START Given data

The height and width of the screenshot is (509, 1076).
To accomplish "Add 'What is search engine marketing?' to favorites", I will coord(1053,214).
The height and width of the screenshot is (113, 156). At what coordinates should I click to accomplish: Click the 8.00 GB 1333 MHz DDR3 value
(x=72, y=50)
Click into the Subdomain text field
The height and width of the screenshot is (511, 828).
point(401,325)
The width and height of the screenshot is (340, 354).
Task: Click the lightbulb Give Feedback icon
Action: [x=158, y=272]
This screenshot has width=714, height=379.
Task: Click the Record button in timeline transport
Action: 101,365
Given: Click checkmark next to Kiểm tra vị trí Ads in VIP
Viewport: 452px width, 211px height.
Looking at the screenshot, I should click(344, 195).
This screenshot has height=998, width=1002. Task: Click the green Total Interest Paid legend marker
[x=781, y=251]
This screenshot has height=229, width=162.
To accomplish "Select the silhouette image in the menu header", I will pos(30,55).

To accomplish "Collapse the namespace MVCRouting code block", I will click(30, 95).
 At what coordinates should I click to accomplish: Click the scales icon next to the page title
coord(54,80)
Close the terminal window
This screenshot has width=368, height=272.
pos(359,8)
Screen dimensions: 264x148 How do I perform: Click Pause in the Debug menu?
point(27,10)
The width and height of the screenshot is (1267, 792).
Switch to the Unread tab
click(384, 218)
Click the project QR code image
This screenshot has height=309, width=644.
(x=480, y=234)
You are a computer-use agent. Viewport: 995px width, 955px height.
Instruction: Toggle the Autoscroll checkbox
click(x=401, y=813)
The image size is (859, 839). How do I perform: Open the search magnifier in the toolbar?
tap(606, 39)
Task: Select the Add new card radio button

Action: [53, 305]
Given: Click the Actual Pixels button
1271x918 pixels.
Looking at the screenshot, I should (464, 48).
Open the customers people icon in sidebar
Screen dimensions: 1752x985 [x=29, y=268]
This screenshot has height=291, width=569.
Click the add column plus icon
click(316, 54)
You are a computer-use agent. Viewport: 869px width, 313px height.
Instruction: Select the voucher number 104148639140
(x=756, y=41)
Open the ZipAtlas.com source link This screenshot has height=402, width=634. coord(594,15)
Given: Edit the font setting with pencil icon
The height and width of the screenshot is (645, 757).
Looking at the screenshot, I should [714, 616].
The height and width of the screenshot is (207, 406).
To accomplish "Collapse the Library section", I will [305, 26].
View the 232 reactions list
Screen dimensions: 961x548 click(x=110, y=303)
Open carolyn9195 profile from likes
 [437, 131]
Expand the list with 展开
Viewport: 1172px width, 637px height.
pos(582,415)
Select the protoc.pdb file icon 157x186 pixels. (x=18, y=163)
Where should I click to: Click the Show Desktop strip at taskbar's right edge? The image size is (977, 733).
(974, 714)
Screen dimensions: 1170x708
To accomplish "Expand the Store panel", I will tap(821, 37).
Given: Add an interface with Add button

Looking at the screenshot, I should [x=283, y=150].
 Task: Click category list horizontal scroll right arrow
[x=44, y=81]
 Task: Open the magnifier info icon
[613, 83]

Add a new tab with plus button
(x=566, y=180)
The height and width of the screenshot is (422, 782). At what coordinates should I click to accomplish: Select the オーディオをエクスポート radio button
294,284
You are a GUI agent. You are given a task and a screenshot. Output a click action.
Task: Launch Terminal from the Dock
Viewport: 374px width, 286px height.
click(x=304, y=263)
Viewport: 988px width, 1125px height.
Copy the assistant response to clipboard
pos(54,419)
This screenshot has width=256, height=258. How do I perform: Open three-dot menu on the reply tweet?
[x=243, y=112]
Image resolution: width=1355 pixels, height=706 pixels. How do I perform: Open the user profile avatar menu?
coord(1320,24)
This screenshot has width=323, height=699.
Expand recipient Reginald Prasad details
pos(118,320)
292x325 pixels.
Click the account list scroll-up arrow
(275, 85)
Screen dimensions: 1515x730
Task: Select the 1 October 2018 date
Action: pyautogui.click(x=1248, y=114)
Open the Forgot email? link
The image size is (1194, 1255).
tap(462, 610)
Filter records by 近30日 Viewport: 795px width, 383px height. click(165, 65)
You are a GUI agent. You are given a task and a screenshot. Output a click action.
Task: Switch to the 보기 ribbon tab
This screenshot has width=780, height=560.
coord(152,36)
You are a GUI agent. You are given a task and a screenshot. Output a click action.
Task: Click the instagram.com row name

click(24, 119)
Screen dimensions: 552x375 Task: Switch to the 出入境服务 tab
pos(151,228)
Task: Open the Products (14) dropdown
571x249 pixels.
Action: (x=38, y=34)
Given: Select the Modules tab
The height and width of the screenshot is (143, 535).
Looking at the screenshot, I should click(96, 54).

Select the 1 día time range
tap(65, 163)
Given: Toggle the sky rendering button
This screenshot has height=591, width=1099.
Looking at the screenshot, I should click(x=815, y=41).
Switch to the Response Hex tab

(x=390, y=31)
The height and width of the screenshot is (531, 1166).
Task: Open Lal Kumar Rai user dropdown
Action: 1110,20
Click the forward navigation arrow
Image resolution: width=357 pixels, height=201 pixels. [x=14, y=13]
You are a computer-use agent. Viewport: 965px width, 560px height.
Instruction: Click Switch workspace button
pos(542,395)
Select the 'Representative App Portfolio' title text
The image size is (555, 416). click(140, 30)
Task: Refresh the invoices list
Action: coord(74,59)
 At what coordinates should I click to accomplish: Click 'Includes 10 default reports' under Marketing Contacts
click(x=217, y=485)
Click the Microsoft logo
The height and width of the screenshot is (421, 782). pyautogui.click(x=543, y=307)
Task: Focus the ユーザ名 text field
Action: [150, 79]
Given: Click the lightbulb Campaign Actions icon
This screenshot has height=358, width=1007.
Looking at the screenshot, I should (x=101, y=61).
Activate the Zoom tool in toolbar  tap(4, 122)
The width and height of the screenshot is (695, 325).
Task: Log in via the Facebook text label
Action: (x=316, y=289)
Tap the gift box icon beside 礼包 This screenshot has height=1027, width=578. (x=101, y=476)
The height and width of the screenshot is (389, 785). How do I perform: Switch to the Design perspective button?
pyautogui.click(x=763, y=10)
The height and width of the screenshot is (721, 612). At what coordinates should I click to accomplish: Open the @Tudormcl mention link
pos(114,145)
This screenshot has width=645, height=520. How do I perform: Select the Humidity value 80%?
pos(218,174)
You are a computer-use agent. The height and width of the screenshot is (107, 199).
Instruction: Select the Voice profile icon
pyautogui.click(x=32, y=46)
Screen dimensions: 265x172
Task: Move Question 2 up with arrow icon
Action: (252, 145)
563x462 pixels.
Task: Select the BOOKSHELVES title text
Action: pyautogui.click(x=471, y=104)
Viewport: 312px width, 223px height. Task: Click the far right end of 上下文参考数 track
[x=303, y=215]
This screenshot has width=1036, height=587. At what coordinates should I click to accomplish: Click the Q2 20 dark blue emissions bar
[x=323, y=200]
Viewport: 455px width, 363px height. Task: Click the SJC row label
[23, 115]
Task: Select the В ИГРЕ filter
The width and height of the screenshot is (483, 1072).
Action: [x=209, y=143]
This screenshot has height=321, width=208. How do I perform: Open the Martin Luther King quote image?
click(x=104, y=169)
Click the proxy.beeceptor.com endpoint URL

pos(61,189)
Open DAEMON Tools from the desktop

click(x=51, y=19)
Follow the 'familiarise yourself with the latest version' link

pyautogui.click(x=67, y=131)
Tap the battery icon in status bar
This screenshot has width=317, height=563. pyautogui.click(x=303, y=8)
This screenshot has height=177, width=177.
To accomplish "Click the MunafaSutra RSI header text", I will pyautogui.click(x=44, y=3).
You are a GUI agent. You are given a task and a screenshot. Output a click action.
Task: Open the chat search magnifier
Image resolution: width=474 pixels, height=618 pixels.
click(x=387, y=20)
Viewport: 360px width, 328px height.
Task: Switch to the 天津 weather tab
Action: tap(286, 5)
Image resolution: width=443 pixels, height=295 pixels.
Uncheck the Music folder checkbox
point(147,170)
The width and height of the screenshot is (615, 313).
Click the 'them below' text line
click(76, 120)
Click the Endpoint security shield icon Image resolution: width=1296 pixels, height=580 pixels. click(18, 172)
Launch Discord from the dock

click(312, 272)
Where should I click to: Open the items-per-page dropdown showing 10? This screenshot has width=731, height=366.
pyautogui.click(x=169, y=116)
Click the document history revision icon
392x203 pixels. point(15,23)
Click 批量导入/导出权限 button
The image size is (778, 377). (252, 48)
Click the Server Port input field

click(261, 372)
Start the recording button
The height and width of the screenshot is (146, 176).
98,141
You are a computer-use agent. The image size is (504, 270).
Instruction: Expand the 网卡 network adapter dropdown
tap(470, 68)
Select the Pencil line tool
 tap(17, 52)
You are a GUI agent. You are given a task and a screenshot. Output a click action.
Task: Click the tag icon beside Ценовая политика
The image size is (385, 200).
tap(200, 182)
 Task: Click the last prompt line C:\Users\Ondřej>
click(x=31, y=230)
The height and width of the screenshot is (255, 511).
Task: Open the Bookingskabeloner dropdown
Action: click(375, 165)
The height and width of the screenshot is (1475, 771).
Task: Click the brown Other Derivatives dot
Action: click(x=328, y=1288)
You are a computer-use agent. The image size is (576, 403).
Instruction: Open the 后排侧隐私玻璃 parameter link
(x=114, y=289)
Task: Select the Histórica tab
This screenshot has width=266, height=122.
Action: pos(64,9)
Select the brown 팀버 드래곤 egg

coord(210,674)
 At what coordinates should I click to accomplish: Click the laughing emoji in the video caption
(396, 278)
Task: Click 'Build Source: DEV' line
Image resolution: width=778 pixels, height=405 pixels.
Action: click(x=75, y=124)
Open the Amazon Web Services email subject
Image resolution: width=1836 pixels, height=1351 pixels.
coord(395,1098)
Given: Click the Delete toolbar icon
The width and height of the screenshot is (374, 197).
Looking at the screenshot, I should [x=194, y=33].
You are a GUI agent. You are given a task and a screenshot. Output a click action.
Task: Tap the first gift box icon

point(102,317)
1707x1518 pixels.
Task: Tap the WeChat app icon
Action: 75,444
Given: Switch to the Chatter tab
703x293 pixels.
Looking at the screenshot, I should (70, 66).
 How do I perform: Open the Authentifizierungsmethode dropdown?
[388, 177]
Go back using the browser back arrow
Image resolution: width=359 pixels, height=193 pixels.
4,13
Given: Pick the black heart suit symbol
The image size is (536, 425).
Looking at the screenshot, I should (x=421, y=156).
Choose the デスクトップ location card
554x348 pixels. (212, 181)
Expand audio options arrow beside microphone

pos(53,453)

END Given data

● Goal of the exercise
The required answer is a single number: the count of lines in the entries that hold the string "will".

● Problem solution
6